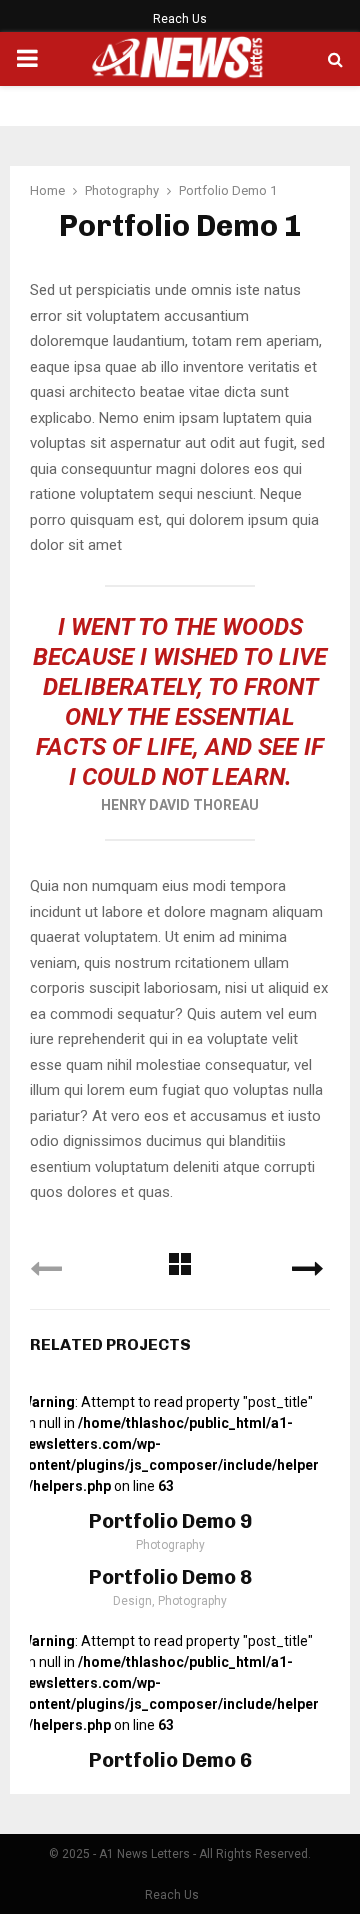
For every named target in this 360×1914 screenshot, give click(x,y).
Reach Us (180, 19)
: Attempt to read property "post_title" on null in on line (169, 1444)
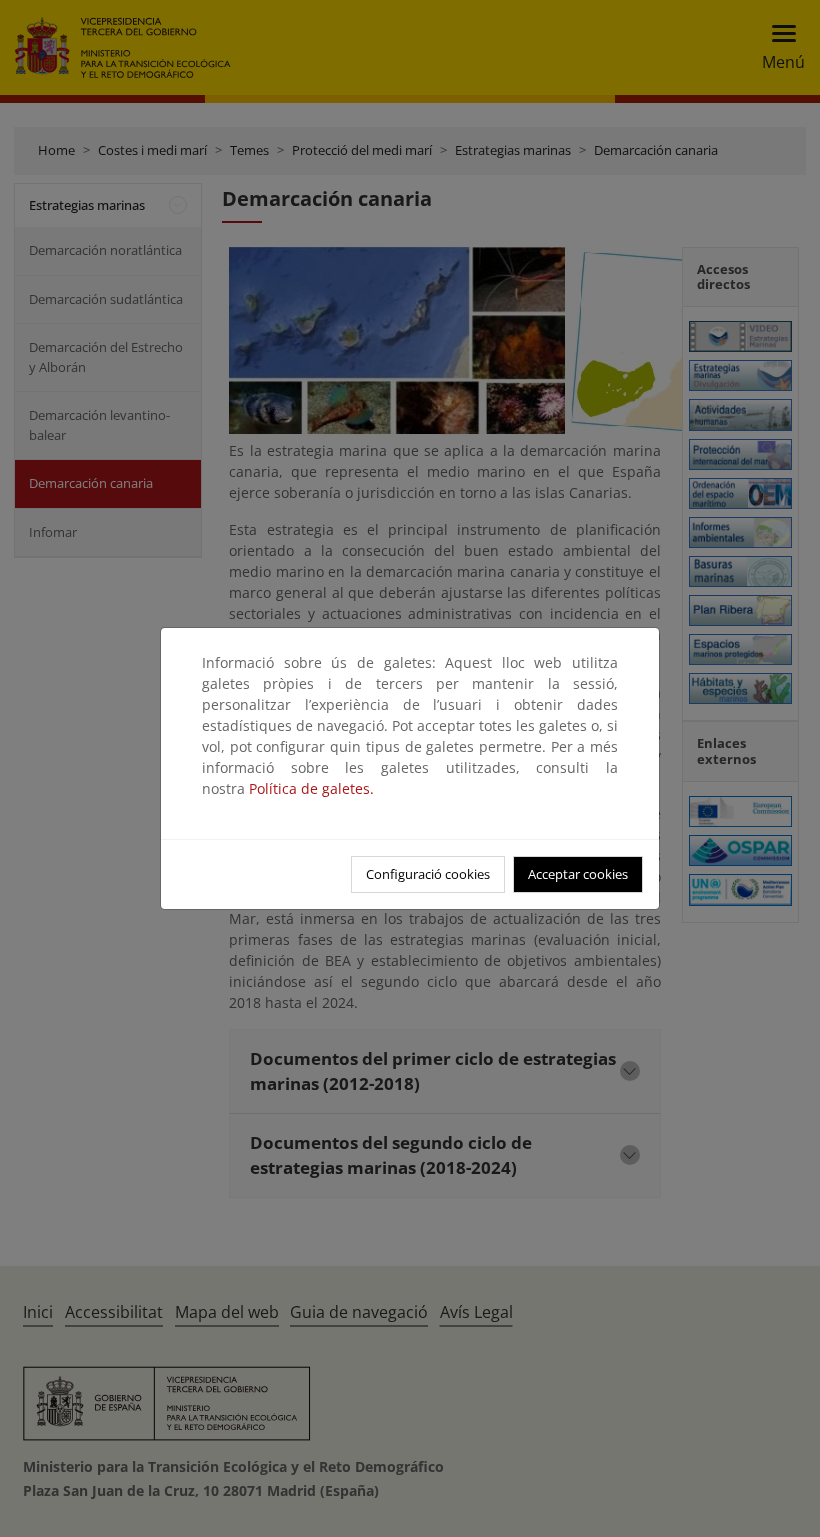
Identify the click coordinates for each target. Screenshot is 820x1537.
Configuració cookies (428, 874)
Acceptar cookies (578, 874)
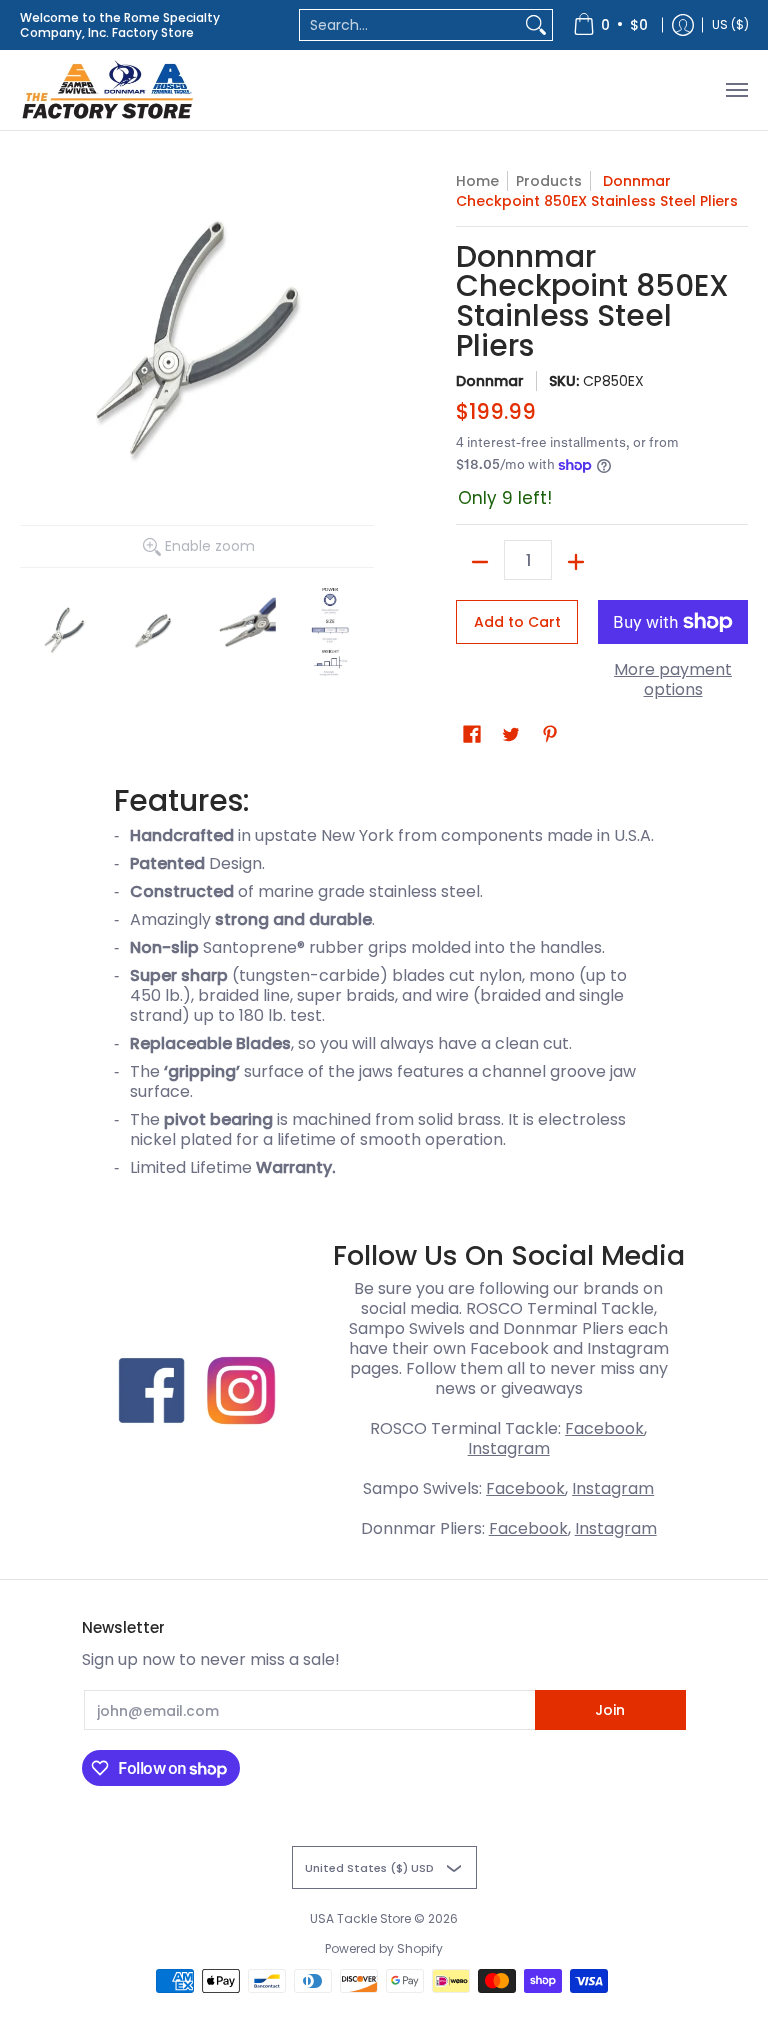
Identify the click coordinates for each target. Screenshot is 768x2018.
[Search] (536, 25)
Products (549, 181)
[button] (472, 734)
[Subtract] (480, 562)
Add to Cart (517, 622)
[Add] (576, 562)
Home (477, 181)
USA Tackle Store (360, 1918)
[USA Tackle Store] (107, 90)
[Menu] (736, 90)
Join (610, 1710)
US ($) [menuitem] (730, 24)
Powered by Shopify (384, 1948)
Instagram (509, 1448)
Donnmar (490, 381)
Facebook (604, 1428)
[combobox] (410, 25)
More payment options (673, 680)
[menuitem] (610, 25)
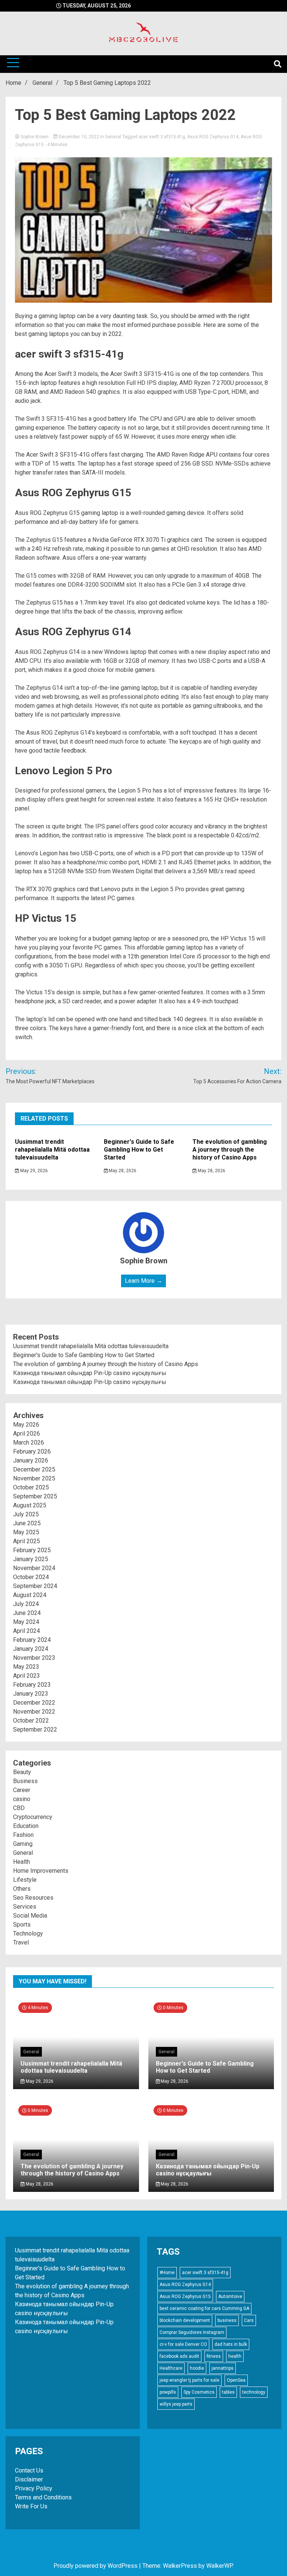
◇ ◇ ◇ ◇ ◇ ◇ ◇
(PROBLEM REQUIREMENTS) What lines above contain the word "Identify"? Return each such line.

(ANSWER SPACE)
Identify the click coordinates for each target. Screenshot is 820x1537.
Identify the click coordinates for each target. Screenshot is 768x2018.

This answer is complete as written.